>>>
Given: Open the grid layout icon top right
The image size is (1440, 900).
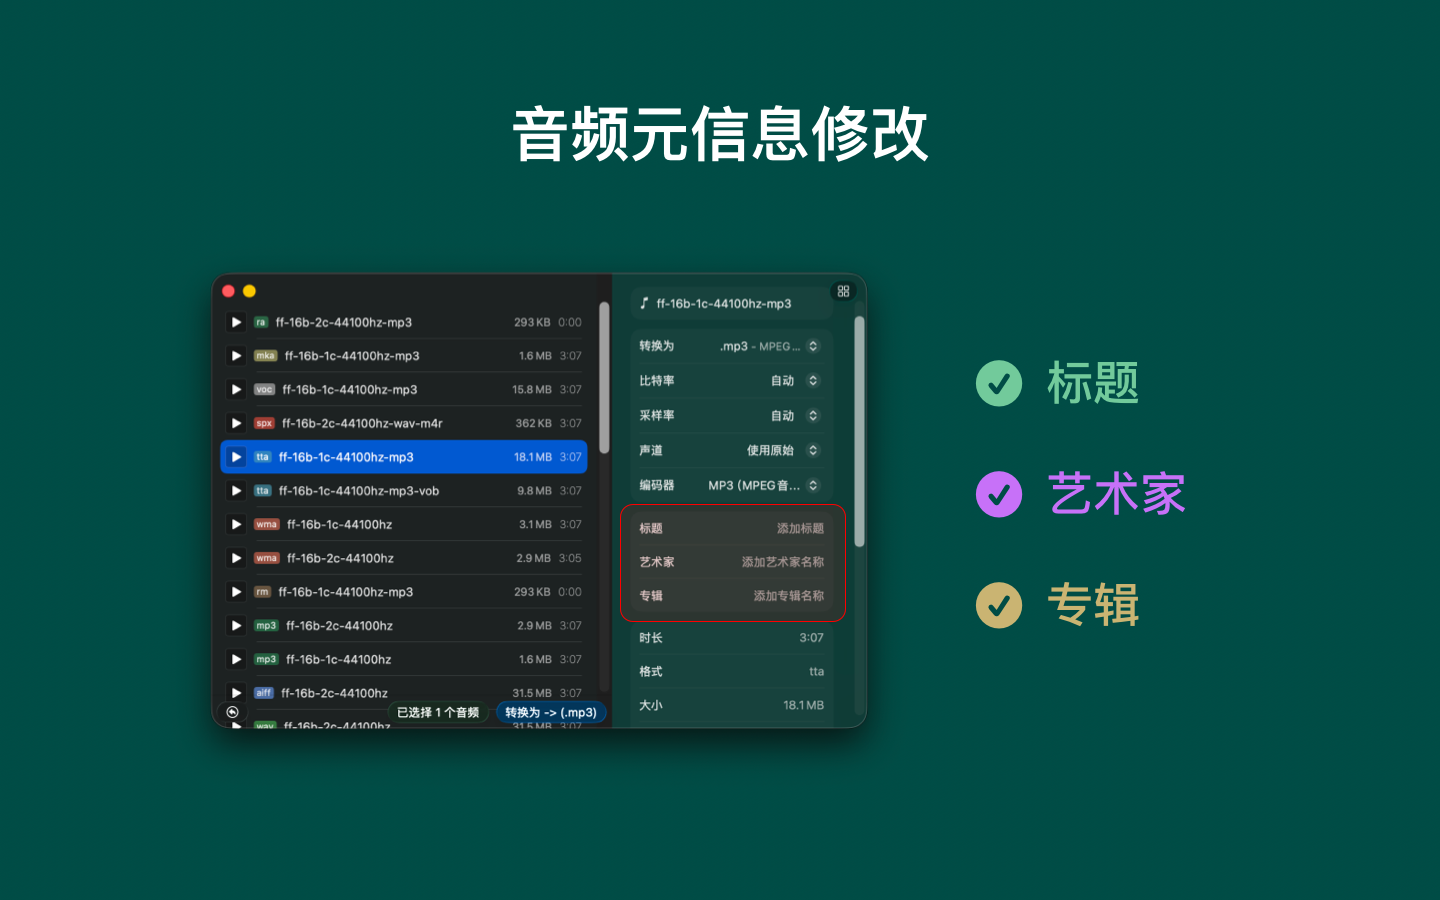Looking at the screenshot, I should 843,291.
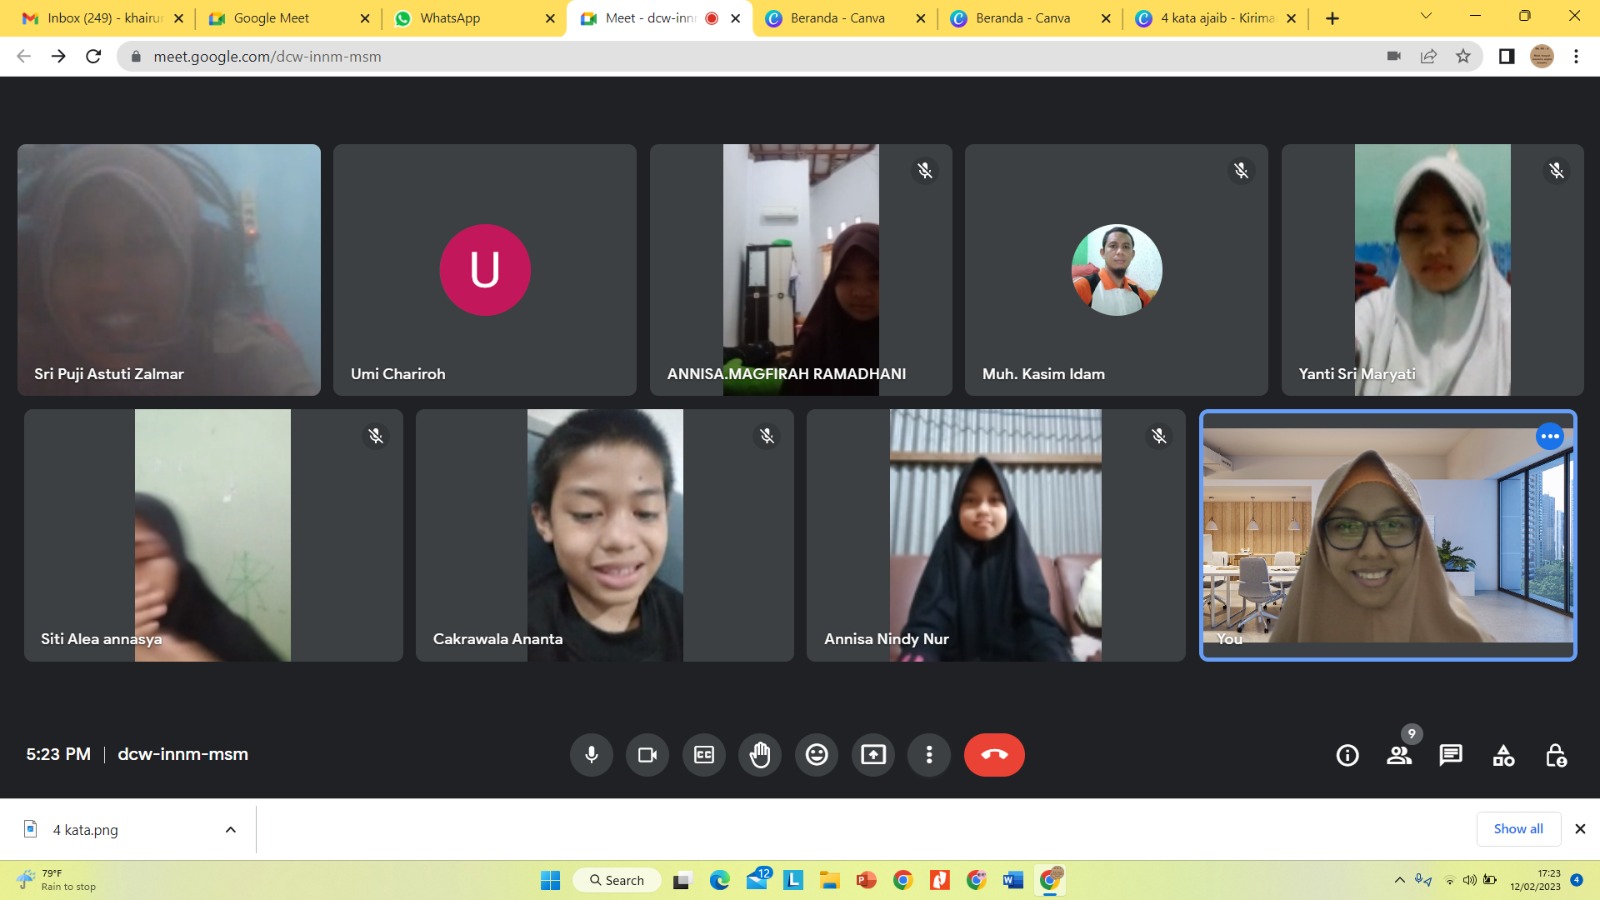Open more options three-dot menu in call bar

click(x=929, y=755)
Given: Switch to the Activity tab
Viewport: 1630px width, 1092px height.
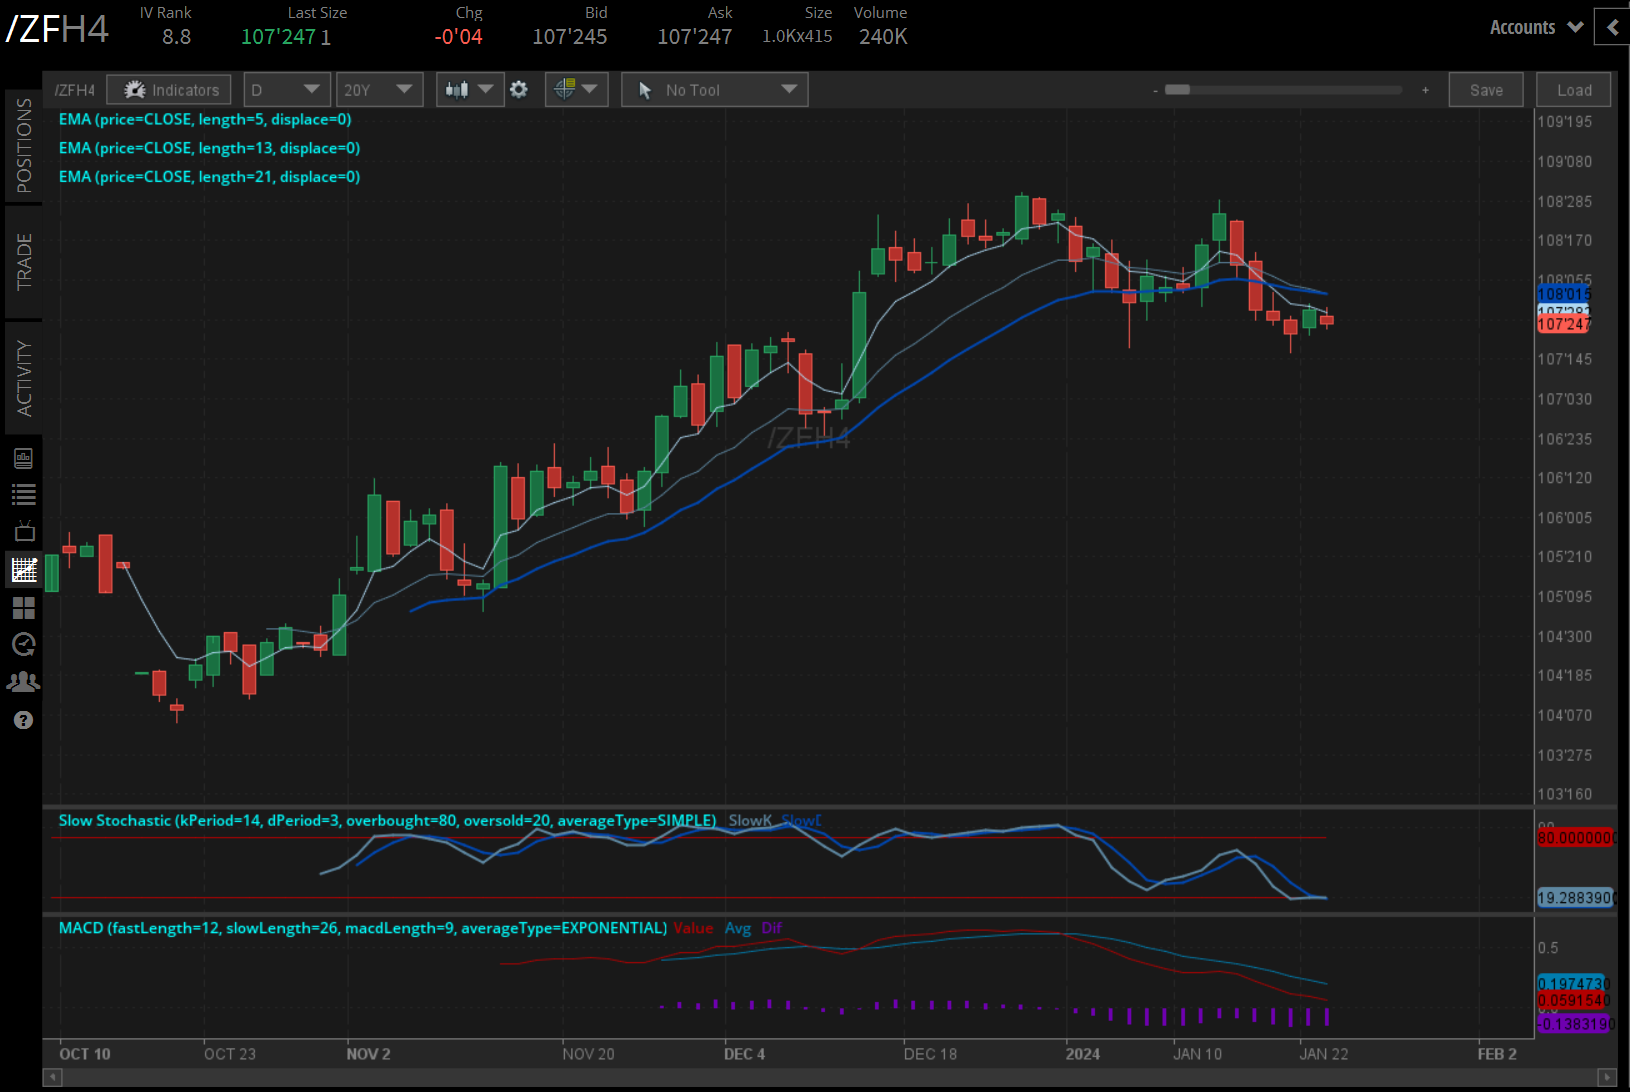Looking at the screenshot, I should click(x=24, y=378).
<<<
• **Problem to work on**: Omit the pictures and print the listing exactly.

• **Response**:
Given: Open the grid layout icon top right
The image size is (1440, 900).
Looking at the screenshot, I should 843,291.
Open more options three-dot menu in call bar

click(x=929, y=755)
Given: Switch to the Activity tab
Viewport: 1630px width, 1092px height.
Looking at the screenshot, I should click(x=24, y=378).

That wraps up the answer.